そう言うと友達はその届いたという手紙を見せてくれたんです。

そこには……。


「こ、これって……。」


「あなたの大切なものを奪わさせていただきます。 怪人」


手紙にはそう書かれていました。


「俺、この手紙を見たときにふと思い出したことがあってさ」

「思い出したことって?」


「さっき話した噂話さ、唯ちゃんから聞いたんだ…。唯ちゃんも噂話が大好きみたいでこの怪人について楽しそうに話てた」

「そうなんだ…。」


「でさ、唯ちゃん、怪人に会ったらしいんだ」

「は?会ったって、いつ?」

「行方不明になる1日前にあの公園で偶然会ったらしい」


「怪人について唯ちゃんは何か言ってなかったか?」

「…………。あ、思い出した。噂話の通りだったらしくて自分しか知らないことをいくつも話してきて、秘密も全部知ってたみたい」


「まじかよ…。」

「そ、それとさ…。」

「ん?なに?」


「俺のことも話してたらしいんだ。秘密も何もかも全部…。」

「どういうことだ?」

「さっきこの怪人はふつーじゃないって話ししたじゃん?」

「うん、それで?」


「この怪人、会った人のことだけじゃなくて、その人と関係がある人のこともすべて知ってるらしいんだ…。」

「おいおいまじかよ」


僕は正直驚きを隠せませんでした。
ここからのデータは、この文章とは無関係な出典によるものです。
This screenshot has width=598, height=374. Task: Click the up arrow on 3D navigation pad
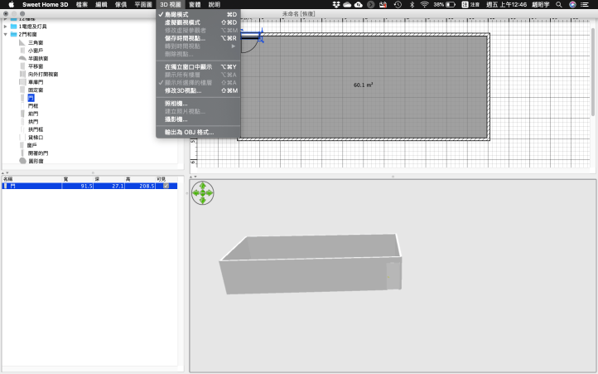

会った人だけではなく、その人と関係がある人のことも見抜くなんて……。


「な、なぁ、この手紙さ、おかしくないか?」

僕は手紙に書かれている内容に違和感を感じていました。


「おかしいってなにがだよ」

「このさ、『奪わさせていただきます』ってところなんだけどさ、ふつー奪ったあとにこの文言使うか?」


「それどういう意味だよ」

「だから、過去形じゃないってことは唯ちゃんはまだどこかにいるってことじゃないかな?」


「そ、それが本当だとしたら…………。」

「今すぐ動けばまだ間に合うかもしれない!」


こうして俺たちはその日から唯ちゃんを取り戻すべく怪人について丹念に調べ尽くした。


そして1年後…………。


唯ちゃんは無事に僕らのもとへ帰ってきました。一体あの怪人はなにが目的だったのでしょうか……。


僕らがどのようにして怪人のことを調べ、唯ちゃんを取り戻したか…………。


それについてはまた、どこかで機会があればお話ししたいと思います………。